Tras la encendida defensa de la senadora marplatense Fernanda Raverta sobre la necesidad de recuperar el complejo de Chapadmalal para el turismo social, el clima de respeto en el recinto bonaerense se rompió por completo. Fiel a su estilo histriónico y desbordado, la senadora Florencia Arietto (La Libertad Avanza) tomó la palabra para desviar por completo el eje del debate y desatar una ráfaga de acusaciones. “Están quemando gomas en San Nicolás peleando por fuentes de trabajo mientras Ariel Furlán se fumó la guita de la cuota sindical para comprar dúplex”, vociferó a los gritos, refiriéndose a un conflicto de la UOM, mostrándose completamente desencajada en su banca.
La respuesta no tardó en llegar y el encargado de recoger el guante fue el senador peronista Sergio Berni. Lejos de confrontar a los gritos, el exministro de Seguridad apeló a la ironía para desnudar el sinuoso recorrido político de la legisladora, quien años atrás se jactaba de su militancia ultrakirchnerista. Con tono socarrón, Berni encendió su micrófono y disparó directo a las contradicciones de la libertaria: “¿Qué quedó de esa compañera zafaronista, panelista de 678? ¿Dónde quedó?”.
La chicana fue un dardo letal que expuso los drásticos saltos ideológicos de Arietto, recordándole ante todos sus pares aquella época no tan lejana en la que defendía a capa y espada las doctrinas garantistas del exjuez de la Corte Suprema, Eugenio Zaffaroni, y desfilaba por los programas insignias de la militancia K.
MAGARIO SIN AUTORIDAD Y UN CIERRE ENTRE RISAS
El comentario de Berni terminó de detonar la paciencia de Arietto. Totalmente fuera de sí, la senadora continuó gritando fuera de micrófono, señalando con el dedo y lanzando insultos al aire —“¡Sos un chanta!”, se le llegó a leer en los labios—, montando un espectáculo televisivo que desdibujó por completo la investidura de la Cámara Alta.

En el estrado principal, la vicegobernadora Verónica Magario expuso su falta de muñeca política para encarrilar el recinto. “Senador, senador, no… corten el micrófono”, atinó a balbucear con impotencia, intentando forzar el cierre del debate y la votación del expediente mientras el caos dominaba el hemiciclo.

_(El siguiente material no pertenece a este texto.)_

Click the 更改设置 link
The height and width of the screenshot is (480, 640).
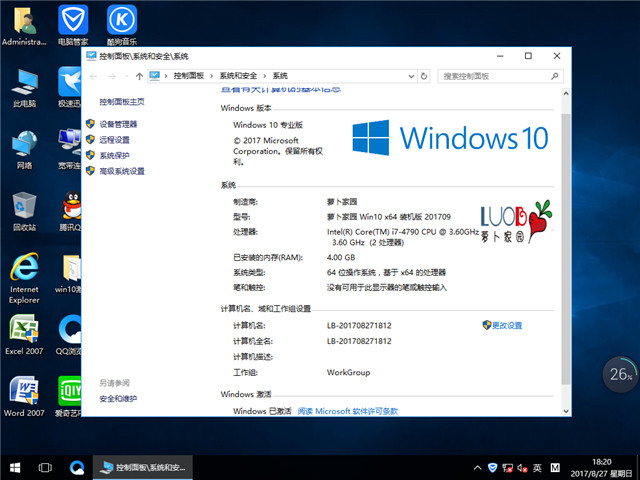click(507, 325)
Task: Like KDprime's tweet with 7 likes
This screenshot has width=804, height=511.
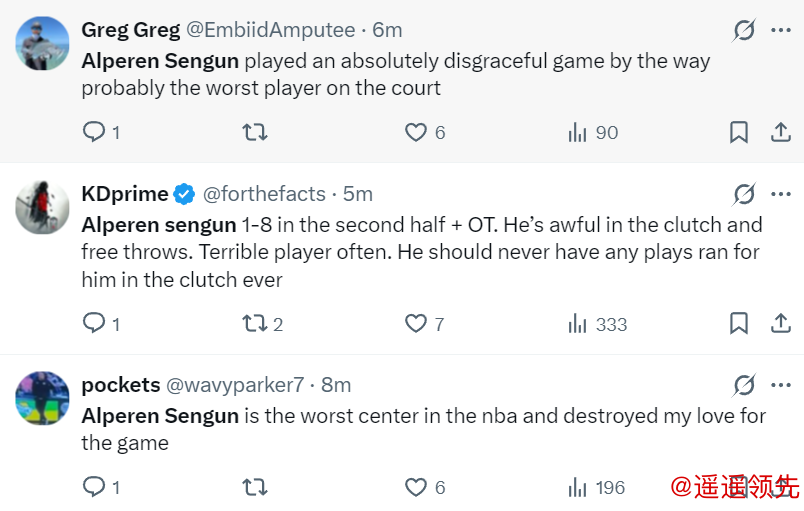Action: click(x=416, y=323)
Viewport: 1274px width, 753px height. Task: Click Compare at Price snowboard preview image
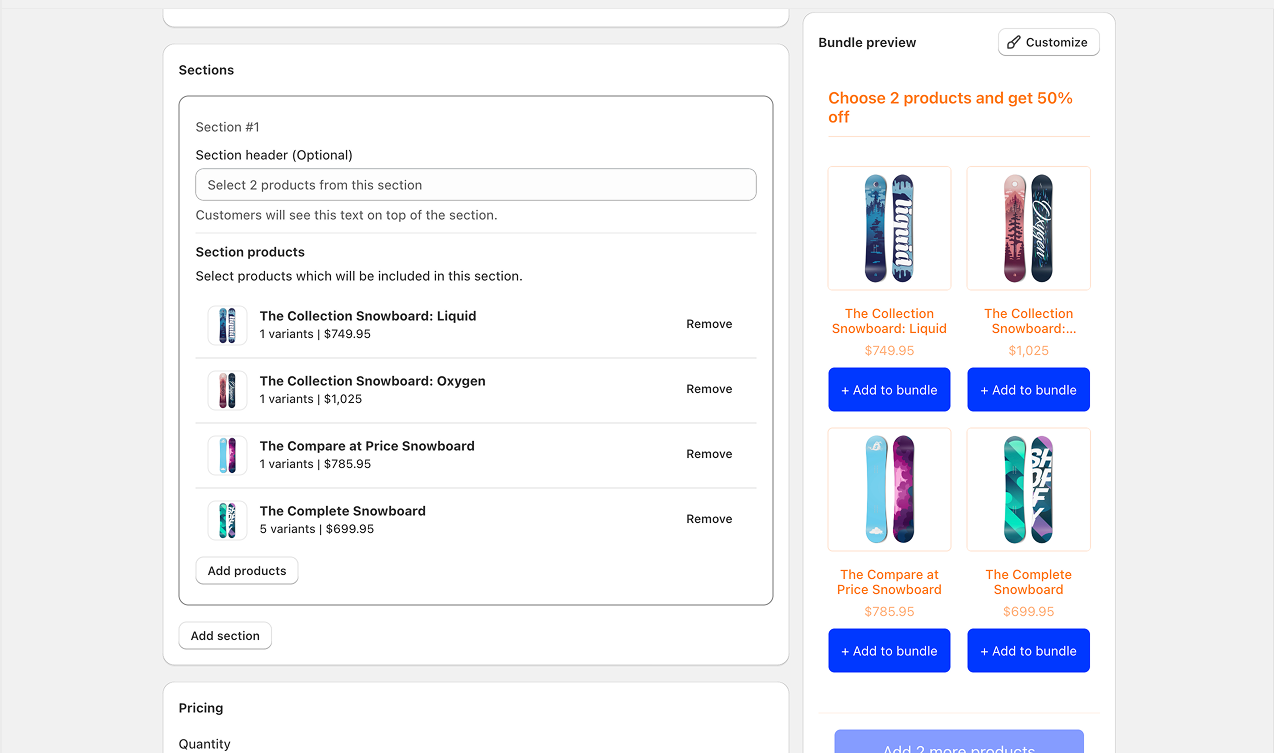(889, 489)

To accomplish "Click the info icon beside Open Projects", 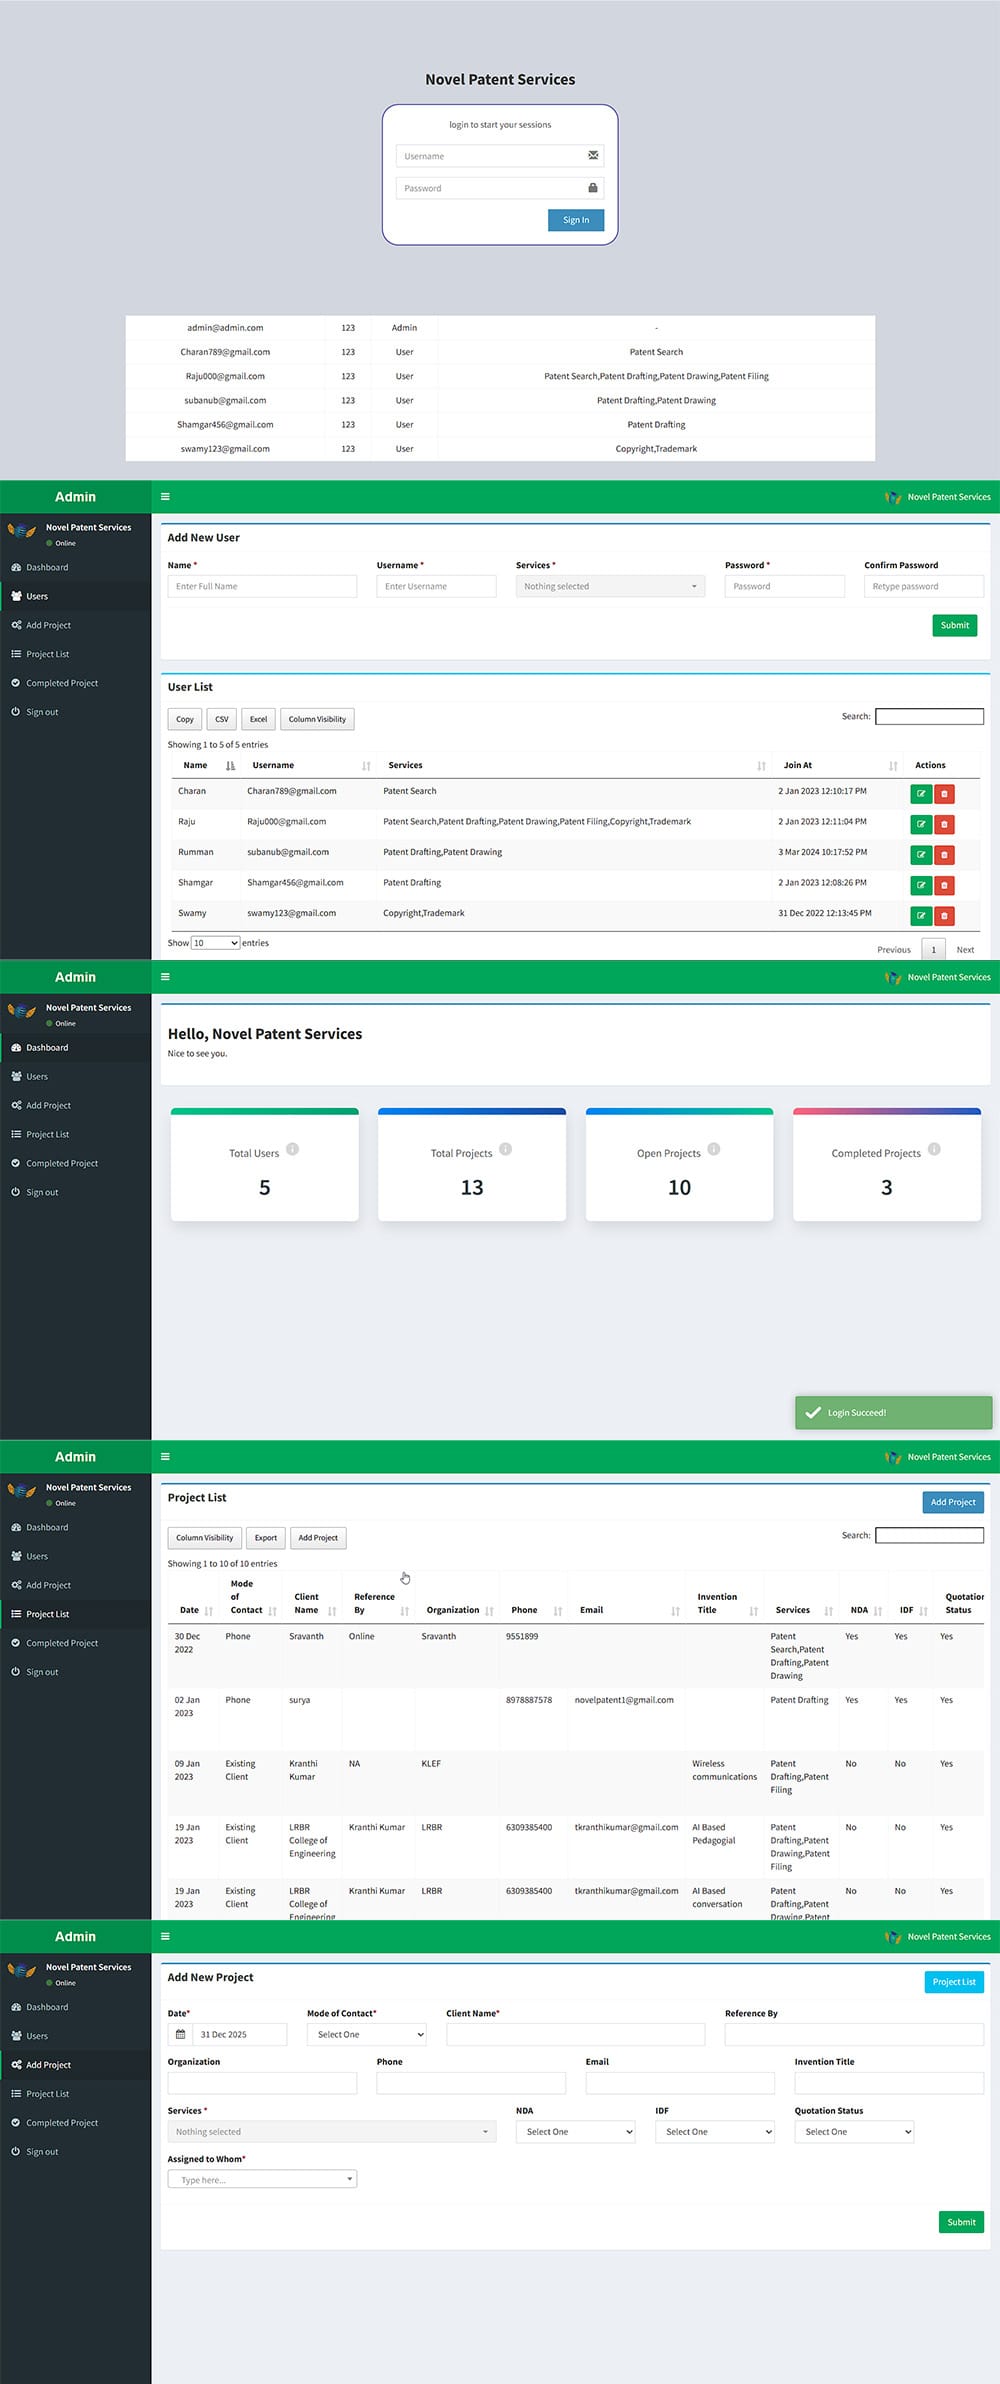I will click(713, 1149).

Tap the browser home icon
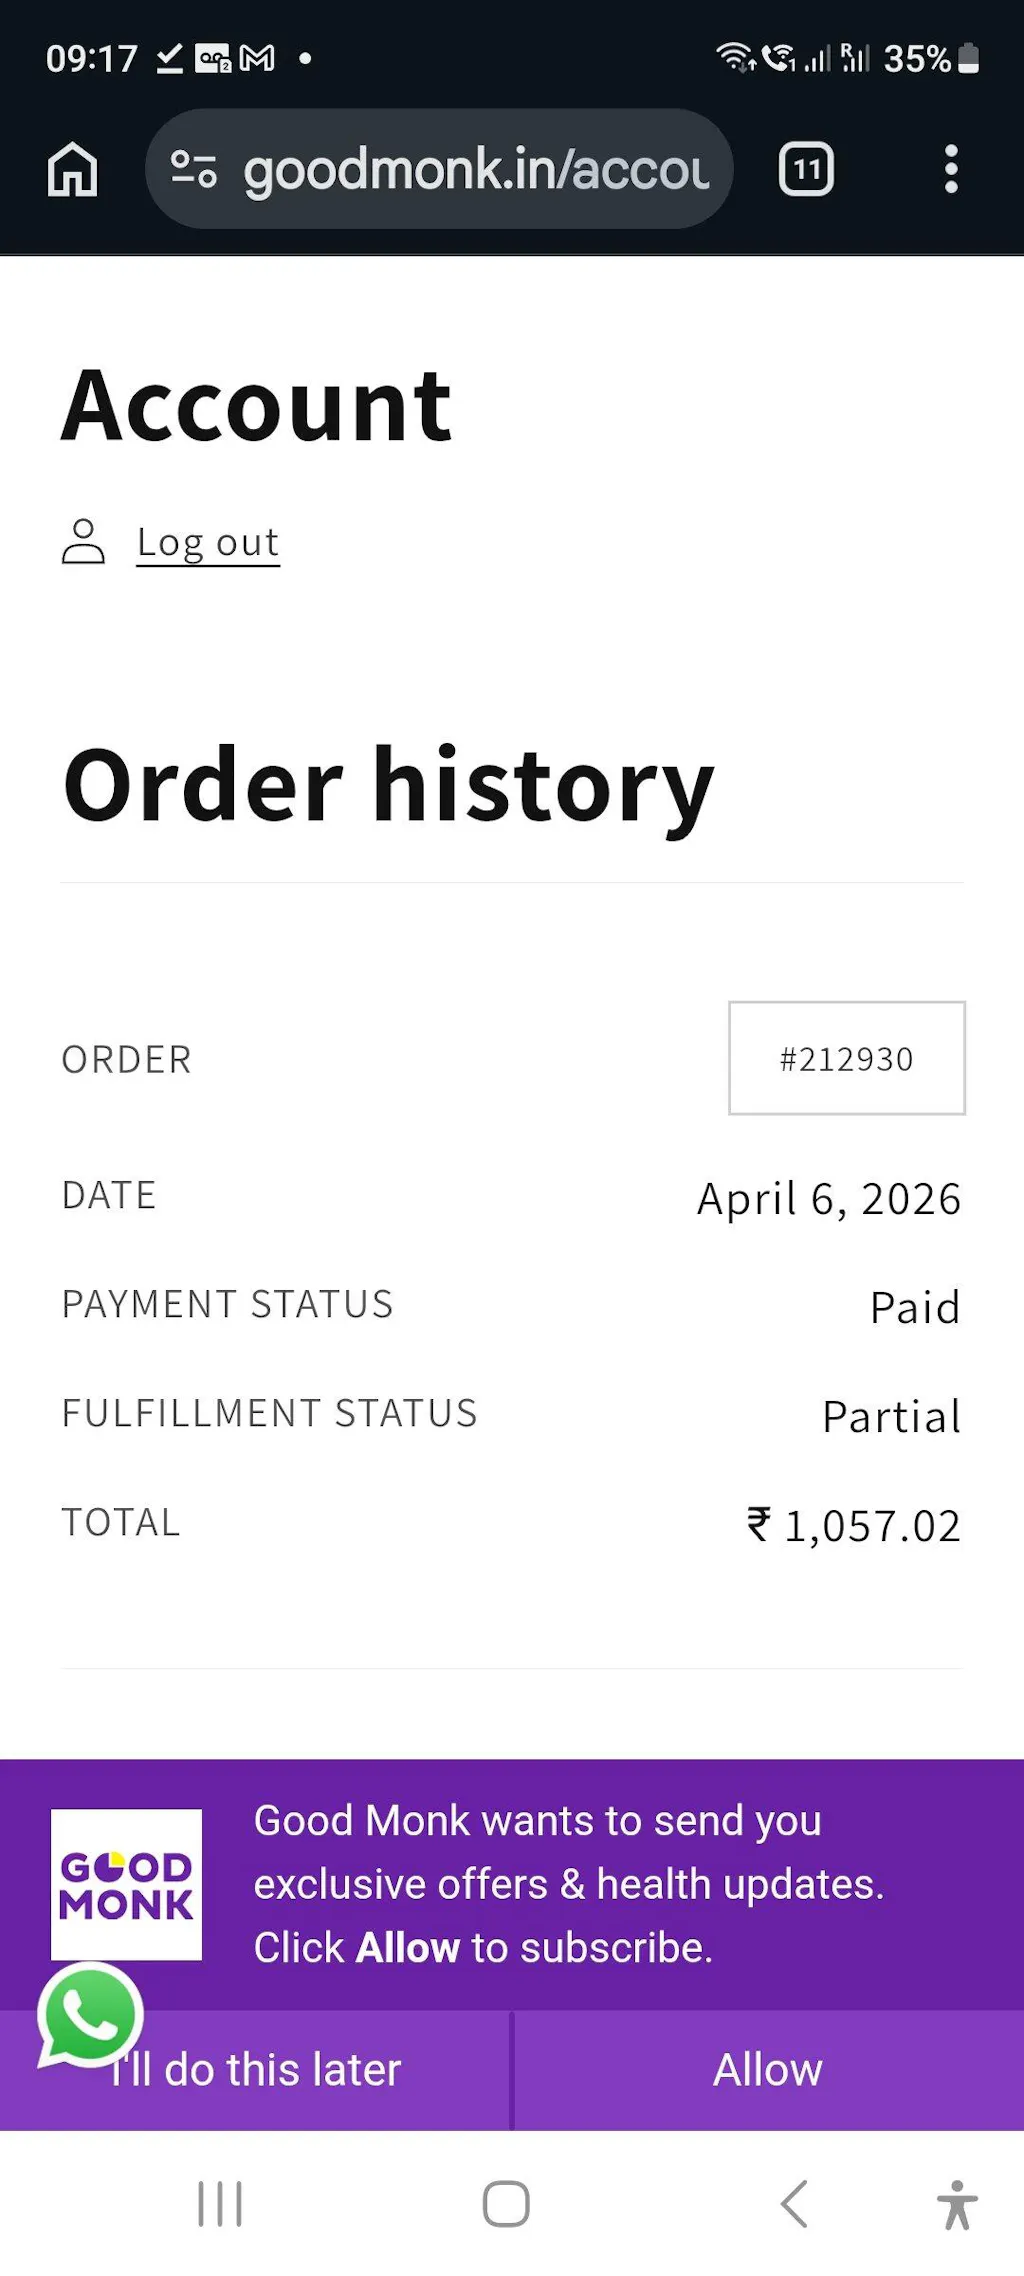point(73,169)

La escena bizarra coronó un final insólito. Mientras Magario pedía silencio en vano y Arietto seguía vociferando, las cámaras captaron las sonrisas burlonas y las francas carcajadas de legisladores como Carlos Kikuchi y otros senadores de bancadas afines, quienes parecieron disfrutar del sainete. Entre gritos desenfrenados, recordatorios incómodos del pasado y risas cómplices, el Senado bajó el telón dejando una imagen para el olvido en la tercera sesión que tuvo mucho de ordinaria.